SPSS tutorials website header logo SPSS TUTORIALS VIDEO COURSE BASICS ANOVA REGRESSION FACTOR

Independent Samples T-Test – Quick Introduction

Independent Samples T-Test - What Is It?

Independent Samples T-Test What Is It

An independent samples t-test evaluates if 2 populations have equal means on some variable. If the population means are really equal, then the sample means will probably differ a little bit but not too much. Very different sample means are highly unlikely if the population means are equal. This sample outcome thus suggest that the population means weren't equal after all.
The samples are independent because they don't overlap; none of the observations belongs to both samples simultaneously. A textbook example is male versus female respondents.

Example

Some island has 1,000 male and 1,000 female inhabitants. An investigator wants to know if males spend more or fewer minutes on the phone each month. Ideally, he'd ask all 2,000 inhabitants but this takes too much time. So he samples 10 males and 10 females and asks them. Part of the data are shown below.

Independent Samples T-Test Sample Data View

Next, he computes the means and standard deviations of monthly phone minutes for male and female respondents separately. The results are shown below.

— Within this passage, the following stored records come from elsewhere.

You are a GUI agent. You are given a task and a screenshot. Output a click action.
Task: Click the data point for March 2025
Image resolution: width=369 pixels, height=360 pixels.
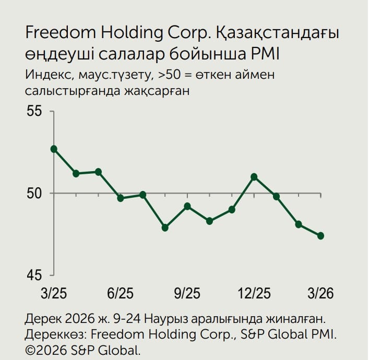54,149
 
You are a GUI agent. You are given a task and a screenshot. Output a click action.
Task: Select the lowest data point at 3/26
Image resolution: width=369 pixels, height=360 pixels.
320,236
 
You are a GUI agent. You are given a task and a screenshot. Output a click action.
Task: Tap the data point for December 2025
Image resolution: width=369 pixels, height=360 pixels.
254,177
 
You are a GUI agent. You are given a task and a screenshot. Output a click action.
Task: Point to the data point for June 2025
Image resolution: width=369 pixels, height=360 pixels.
121,198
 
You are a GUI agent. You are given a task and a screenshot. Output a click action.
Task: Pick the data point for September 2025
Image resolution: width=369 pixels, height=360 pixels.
187,206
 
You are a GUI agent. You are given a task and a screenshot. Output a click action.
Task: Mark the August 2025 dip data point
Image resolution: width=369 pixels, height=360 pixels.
165,227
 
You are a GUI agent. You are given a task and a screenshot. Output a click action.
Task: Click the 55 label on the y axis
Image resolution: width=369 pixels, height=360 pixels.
35,111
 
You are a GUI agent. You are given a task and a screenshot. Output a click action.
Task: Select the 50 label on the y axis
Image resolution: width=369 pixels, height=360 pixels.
35,194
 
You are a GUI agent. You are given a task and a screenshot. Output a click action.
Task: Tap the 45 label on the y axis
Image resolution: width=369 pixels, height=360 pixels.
35,275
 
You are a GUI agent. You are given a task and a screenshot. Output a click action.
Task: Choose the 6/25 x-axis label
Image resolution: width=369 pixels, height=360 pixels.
120,293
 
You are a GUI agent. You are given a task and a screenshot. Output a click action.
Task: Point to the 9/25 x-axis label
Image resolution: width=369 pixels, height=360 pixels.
187,293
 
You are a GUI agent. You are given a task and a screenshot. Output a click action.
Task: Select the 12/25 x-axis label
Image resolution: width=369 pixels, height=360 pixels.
254,293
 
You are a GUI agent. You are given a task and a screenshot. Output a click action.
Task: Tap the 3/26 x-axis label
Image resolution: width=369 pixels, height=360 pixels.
321,293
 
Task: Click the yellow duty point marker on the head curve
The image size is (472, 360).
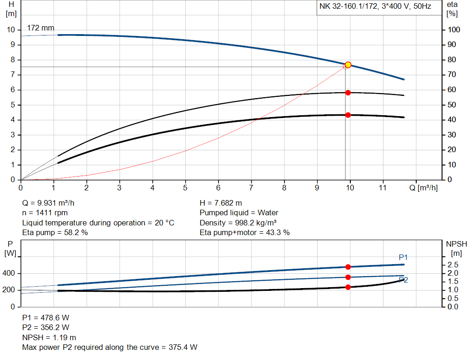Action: click(348, 65)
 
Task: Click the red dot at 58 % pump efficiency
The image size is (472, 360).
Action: click(348, 93)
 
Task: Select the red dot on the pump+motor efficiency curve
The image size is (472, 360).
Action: click(348, 115)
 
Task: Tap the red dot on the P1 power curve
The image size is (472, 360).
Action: click(348, 267)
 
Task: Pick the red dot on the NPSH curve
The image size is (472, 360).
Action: click(348, 287)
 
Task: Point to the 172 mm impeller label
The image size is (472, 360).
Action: click(41, 28)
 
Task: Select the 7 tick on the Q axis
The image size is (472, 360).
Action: click(251, 188)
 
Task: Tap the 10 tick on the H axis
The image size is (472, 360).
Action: click(12, 30)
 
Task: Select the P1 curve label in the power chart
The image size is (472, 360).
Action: click(403, 257)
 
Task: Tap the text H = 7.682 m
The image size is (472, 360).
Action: click(221, 203)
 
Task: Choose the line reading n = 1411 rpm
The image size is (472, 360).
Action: click(45, 213)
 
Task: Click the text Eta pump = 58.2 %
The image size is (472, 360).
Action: click(55, 233)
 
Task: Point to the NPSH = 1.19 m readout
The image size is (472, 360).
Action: click(49, 337)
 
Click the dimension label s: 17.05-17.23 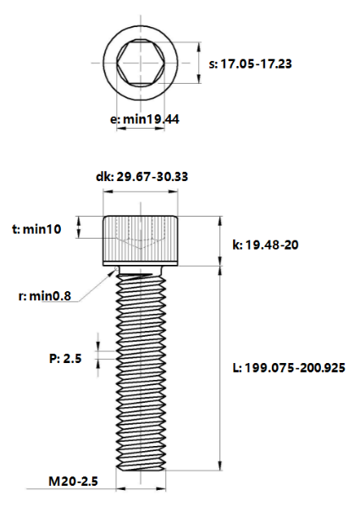coord(256,63)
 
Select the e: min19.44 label coord(145,119)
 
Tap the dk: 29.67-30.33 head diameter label coord(141,177)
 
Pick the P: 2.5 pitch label coord(64,358)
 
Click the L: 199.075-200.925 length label coord(288,367)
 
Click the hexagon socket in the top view coord(141,63)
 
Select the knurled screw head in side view coord(141,241)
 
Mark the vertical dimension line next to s coord(200,63)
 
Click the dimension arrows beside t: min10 coord(80,228)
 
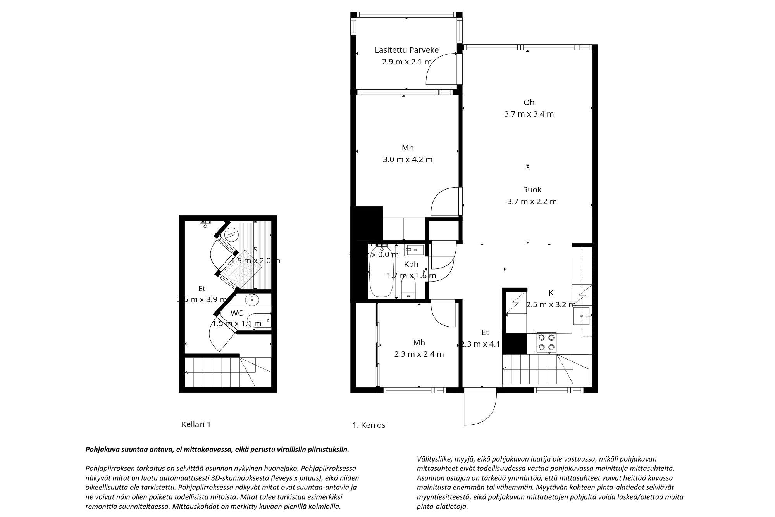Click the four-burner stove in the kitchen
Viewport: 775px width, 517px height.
546,342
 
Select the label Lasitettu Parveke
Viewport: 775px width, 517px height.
406,50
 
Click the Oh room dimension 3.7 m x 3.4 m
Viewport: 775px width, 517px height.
529,114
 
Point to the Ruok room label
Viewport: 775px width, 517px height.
532,190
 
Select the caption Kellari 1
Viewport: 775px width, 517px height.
196,424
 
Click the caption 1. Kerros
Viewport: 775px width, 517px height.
369,425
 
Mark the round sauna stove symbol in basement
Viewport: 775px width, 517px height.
231,235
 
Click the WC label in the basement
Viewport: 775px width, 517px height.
236,313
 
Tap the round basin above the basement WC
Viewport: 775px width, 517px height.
252,299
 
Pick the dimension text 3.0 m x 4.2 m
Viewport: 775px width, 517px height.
407,159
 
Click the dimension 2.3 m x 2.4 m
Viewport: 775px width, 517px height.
419,354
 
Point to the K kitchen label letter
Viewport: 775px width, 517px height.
551,293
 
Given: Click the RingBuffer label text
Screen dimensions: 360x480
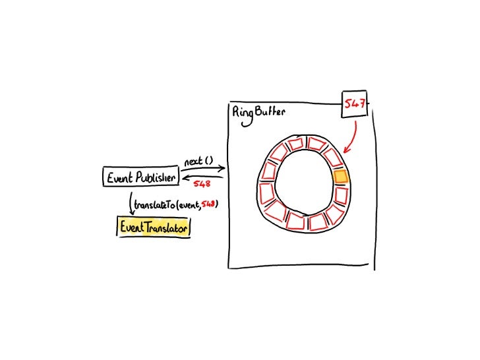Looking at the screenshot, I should (258, 112).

Independent Samples T-Test Sample Means Variances Table

These sample means differ by some (99 - 106 =) -7 minutes: on average, females spend some 7 minutes less on the phone than males. But that's just our tiny samples. What can we say about the entire populations? We'll find out by starting off with the null hypothesis.

Null Hypothesis

The null hypothesis for an independent samples t-test is (usually) that the 2 population means are equal. If this is really true, then we may easily find slightly different means in our samples. So precisely what difference can we expect? An intuitive way for finding out is a simple simulation.

Simulation

I created a fake dataset containing the entire populations of 1,000 males and 1,000 females. On average, both groups spend 103 minutes on the phone with a standard-deviation of 14.5. Note that the null hypothesis of equal means is clearly true for these populations.
I then sampled 10 males and 10 females and computed the mean difference. And then I repeated that process 999 times, resulting in the 1,000 sample mean differences shown below.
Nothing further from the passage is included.